** Opening DATA FOR REVIEW block **

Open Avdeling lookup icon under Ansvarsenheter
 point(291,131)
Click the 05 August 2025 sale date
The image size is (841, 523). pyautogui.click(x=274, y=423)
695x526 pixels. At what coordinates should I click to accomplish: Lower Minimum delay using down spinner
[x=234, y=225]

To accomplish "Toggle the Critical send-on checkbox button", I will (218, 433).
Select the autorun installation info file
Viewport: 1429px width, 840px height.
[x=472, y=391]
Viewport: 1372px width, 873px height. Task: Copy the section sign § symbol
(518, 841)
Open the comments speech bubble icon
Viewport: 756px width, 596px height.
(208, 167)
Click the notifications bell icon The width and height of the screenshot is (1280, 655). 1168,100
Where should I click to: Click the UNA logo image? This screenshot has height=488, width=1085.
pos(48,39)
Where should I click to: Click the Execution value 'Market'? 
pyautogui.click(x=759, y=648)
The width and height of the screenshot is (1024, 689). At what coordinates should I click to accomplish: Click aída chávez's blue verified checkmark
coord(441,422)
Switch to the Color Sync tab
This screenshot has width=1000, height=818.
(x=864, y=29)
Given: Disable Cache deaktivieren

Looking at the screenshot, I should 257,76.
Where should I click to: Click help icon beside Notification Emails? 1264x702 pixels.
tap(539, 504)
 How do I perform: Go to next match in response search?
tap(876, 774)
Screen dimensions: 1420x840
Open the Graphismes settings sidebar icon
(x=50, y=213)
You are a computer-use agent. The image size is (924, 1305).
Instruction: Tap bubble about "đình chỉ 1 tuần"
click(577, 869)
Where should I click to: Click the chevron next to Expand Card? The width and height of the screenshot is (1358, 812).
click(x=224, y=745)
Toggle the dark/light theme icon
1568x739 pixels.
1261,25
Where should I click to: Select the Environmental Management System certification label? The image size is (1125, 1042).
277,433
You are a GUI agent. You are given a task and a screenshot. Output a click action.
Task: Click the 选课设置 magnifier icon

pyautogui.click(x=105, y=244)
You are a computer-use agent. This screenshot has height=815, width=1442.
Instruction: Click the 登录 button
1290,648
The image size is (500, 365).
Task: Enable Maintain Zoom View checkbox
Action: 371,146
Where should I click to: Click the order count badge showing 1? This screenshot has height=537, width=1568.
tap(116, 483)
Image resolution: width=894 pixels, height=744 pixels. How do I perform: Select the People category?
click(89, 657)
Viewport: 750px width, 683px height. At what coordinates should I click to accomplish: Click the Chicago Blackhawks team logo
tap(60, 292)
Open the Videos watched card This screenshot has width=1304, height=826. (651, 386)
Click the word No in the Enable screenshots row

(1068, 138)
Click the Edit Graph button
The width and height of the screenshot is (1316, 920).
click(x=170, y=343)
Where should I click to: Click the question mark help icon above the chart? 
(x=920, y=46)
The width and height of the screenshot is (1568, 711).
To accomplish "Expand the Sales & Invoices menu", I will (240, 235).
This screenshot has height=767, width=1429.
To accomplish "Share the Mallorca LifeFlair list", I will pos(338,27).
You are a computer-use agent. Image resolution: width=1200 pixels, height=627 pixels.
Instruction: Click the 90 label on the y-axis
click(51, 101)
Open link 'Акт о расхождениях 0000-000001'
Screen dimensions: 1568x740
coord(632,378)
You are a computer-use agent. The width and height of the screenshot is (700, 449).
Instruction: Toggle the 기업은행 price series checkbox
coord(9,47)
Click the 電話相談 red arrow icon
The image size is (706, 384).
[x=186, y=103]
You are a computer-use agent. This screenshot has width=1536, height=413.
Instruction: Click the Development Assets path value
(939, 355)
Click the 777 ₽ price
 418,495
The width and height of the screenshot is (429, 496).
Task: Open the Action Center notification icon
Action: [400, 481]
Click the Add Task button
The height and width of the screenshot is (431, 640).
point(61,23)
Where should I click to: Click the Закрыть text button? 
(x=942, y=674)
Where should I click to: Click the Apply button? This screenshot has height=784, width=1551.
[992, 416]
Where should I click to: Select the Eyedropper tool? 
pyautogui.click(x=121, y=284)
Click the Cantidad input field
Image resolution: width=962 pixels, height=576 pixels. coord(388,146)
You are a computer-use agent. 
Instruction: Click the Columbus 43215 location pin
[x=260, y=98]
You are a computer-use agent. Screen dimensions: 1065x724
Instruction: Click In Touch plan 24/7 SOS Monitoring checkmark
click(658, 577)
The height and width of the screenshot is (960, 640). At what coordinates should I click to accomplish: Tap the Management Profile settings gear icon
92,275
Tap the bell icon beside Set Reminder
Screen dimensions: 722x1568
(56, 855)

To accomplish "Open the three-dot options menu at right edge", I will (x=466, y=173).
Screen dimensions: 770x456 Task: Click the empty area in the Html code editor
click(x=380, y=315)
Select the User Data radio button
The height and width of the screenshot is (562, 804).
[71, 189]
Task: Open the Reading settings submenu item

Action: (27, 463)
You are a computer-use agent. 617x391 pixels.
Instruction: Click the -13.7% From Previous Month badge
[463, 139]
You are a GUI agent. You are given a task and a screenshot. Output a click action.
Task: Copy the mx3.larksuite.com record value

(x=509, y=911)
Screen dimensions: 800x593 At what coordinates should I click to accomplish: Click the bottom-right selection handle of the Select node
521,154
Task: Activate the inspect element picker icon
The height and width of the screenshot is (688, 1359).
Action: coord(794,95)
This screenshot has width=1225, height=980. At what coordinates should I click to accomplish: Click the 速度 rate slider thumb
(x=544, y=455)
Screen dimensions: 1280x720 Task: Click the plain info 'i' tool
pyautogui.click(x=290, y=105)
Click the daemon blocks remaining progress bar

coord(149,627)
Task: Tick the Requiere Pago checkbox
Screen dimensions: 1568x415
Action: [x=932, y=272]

** Closing DATA FOR REVIEW block **

> _WORK REQUEST_
Your reply should be a single number: how many lines in the entries above hold the string "computer".

> _YOUR SOLUTION_
8